France’s former health minister charged over handling of Covid crisis

This article is more than 2 years old

Agnès Buzyn accused of ‘endangering the lives of others’ after early statements minimised risk of pandemic

France’s former health minister Agnès Buzyn has been charged over her handling of the Covid-19 pandemic after investigators at a special court in Paris concluded there were grounds to prosecute her.

Buzyn has been charged with “endangering the lives of others”, according to the prosecutor in a special court that deals with ministerial accountability. A second possible offence of “failure to stop a disaster” was not brought.

The former doctor, who will be able to appeal against the charge, attended a hearing at the court on Friday, saying she welcomed “an excellent opportunity for me to explain myself and to establish the truth”.

She said she would not “let the action of the government be discredited, or my action as a minister, when we did so much to prepare our country for a global health crisis that is still ongoing”.

The charges are a blow for the president, Emmanuel Macron, whose handling of the health crisis will face scrutiny during election campaigning next year, but the court is also likely to face allegations of judicial overreach.

Buzyn, who resigned from her post in February last year, weeks after the first Covid cases were confirmed in France, has faced criticism and ridicule over her initial statements about the pandemic.
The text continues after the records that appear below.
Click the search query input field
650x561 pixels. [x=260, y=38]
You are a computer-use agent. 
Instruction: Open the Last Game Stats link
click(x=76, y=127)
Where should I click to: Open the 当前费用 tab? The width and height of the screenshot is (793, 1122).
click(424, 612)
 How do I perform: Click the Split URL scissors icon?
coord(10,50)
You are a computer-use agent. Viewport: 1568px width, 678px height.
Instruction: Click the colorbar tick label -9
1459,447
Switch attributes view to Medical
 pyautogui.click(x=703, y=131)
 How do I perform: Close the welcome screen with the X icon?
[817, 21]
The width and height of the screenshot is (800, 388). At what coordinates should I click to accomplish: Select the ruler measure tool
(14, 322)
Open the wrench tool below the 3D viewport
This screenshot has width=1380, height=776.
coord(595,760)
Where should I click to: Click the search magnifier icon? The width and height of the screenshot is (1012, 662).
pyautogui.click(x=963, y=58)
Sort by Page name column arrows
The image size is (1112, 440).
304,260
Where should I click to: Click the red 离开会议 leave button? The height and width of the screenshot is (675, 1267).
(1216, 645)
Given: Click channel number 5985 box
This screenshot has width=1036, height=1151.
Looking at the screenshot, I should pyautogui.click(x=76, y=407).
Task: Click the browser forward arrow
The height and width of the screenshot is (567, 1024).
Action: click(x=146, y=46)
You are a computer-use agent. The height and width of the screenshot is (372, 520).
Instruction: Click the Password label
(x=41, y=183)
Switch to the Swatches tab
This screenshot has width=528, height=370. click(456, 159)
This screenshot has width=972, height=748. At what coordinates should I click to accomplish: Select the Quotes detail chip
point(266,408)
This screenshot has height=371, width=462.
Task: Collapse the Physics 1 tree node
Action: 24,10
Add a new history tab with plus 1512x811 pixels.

She said in January 2020 that there was “practically no risk” of importing Covid-19 from the Chinese city at the origin of the outbreak, Wuhan, and then said the “risk of a spread of the coronavirus among the population is very small”.

A month later, as she left the ministry to launch a failed bid to become Paris mayor, she claimed that “the tsunami has yet to come”, in an apparent contradiction of her earlier statements.

Buzyn, a cancer and transplant specialist, later told a parliamentary investigation that she had alerted the president and the then prime minister, Edouard Philippe, to the potential “dangers” of Covid-19 as early as January.

The special court, called the court of justice of the republic, was created in 1993 to prosecute ministers as a way of improving accountability due to perceptions that cabinet members were able to escape legal censure for their actions in office.

Some critics accuse it of being too slow and lenient, while defenders of Buzyn see the investigation as unfair and likely to deter others from entering politics.

Philippe and the current health minister, Olivier Veran, are also being investigated.

Buzyn has quit politics and in January joined the cabinet of the World Health Organization’s director-general, Tedros Adhanom Ghebreyesus, who has also been under fire for his response to the pandemic.